▸ Source document
▬▬▬▬▬▬
The following is a Graph problem which will test the knowledge of Hash tables and node traversing techniques.

The CEO of a leading airline company wants to know if his flights are servicing all major cities /airports such that if a passenger wants to travel from a given starting city, they can reach any of the other cities using either a direct flight (0 stops) or an indirect flight (multiple stops at intermediate cities).

If there are any cities that are not reachable, the CEO wants to know the minimum number of flights (oneway flights) that need to be added so that the passenger can reach any destination city from the starting city using either direct or indirect flights.

You are given a list of city airports (three-letter codes like “JFK”), a list of routes (one-way flights from one airport to another like [“JFK” , “SFO”] ), and a starting city / airport.
▬▬▬▬▬▬
▸ Supplied information
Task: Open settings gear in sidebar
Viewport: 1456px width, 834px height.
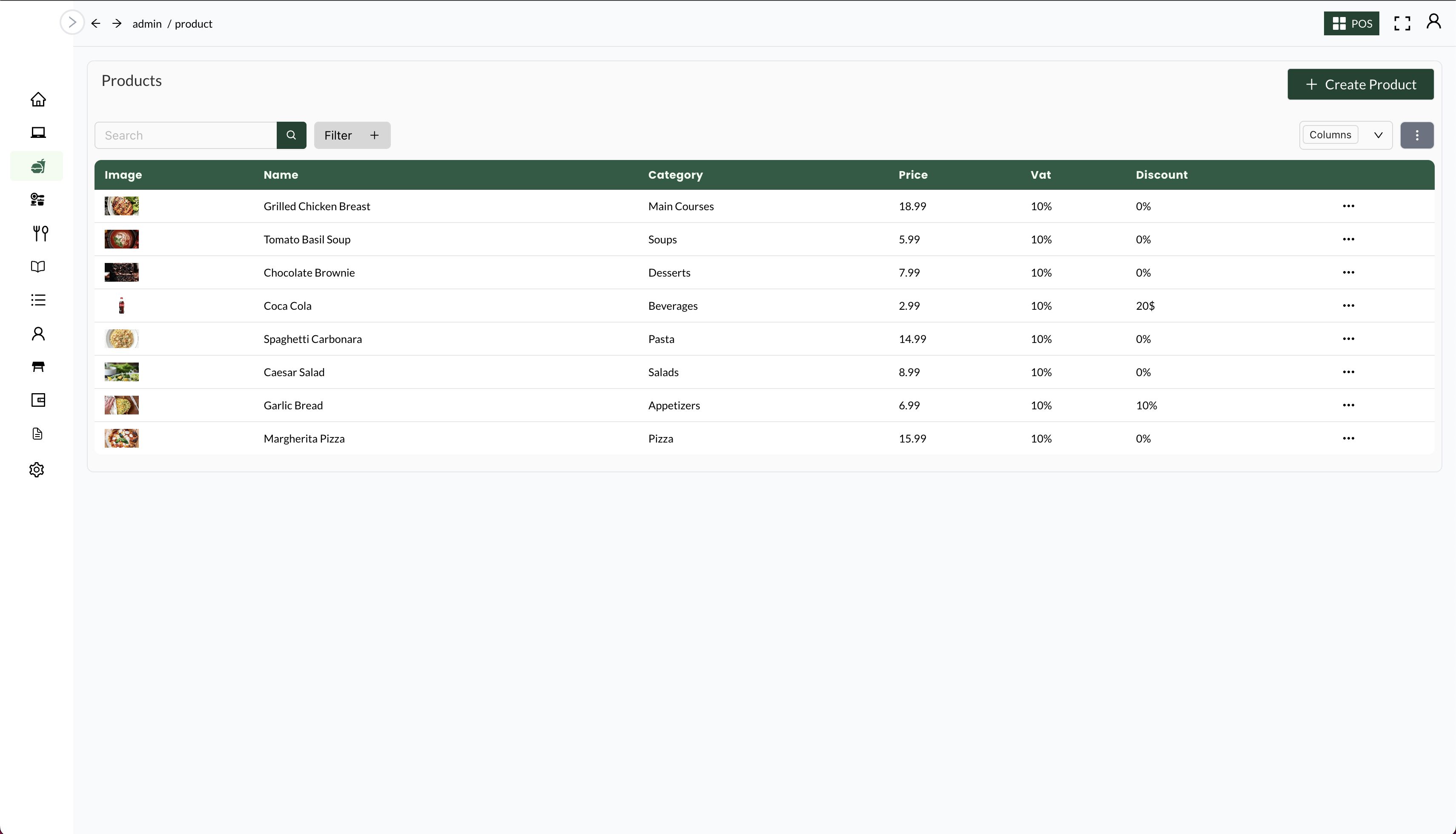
▬▬▬▬▬▬
▸ Exercise tasks
1 - According to the airline route problem, what kind of flights must be counted when cities cannot be reached from the starting city?
2 - Rewrite the airline route problem from "You are given" up to and including "city / airport.", swapping "routes" for "connections".
3 - Carry on the airline route problem from the point where it ends.

▸ Responses to the tasks
1 - One-way flights that need to be added

2 -
You are given a list of city airports (three-letter codes like “JFK”), a list of connections (one-way flights from one airport to another like [“JFK” , “SFO”] ), and a starting city / airport.

3 -
Note that routes only allow you to fly in one direction; for instance, the route [“JFK”, “SFO”] only allows you to fly from “JFK” to “SFO” and not from SFO to JFK

Also note that the connections don’t have to be direct (take off at the starting airport and land in the destination airport).

It is okay if the destination airport can be reached from the starting airport by stopping at other intermediary airports in between.

Sample Input:

airports = [ “BGI”, “CDG”, “DEL”, “DOH”, “DSM”, “EWR”, “EYW”, “HND”, “ICN”, “JFK”, “LGA”, “LHR”, “ORD”, “SAN”, “SFO”, “SIN”, “TLV”, “BUD” ]

routes = [ [“DSM”, “ORD”], [“ORD”, “BGI”], [“BGI”, “LGA”], [“SIN”, “CDG”], [“CDG”, “SIN”], [“CDG”, “BUD”], [“DEL”, “DOH”], [“DEL”, “CDG”], [“TLV”, “DEL”], [“EWR”, “HND”], [“HND”, “ICN”], [“HND”, “JFK”], [“ICN”, “JFK”], [“JFK”, “LGA”], [“EYW”, “LHR”], [“LHR”, “SFO”], [“SFO”, “SAN”], [“SFO”, “DSM”], [“SAN”, “EYW”] ]

Starting Airport = LGA

Sample Output:

The minimum flights that need to be added = 3

The flights that need to be added are: [LGA, TLV][LGA, SFO][LGA, EWR]

Will post the answer by eod.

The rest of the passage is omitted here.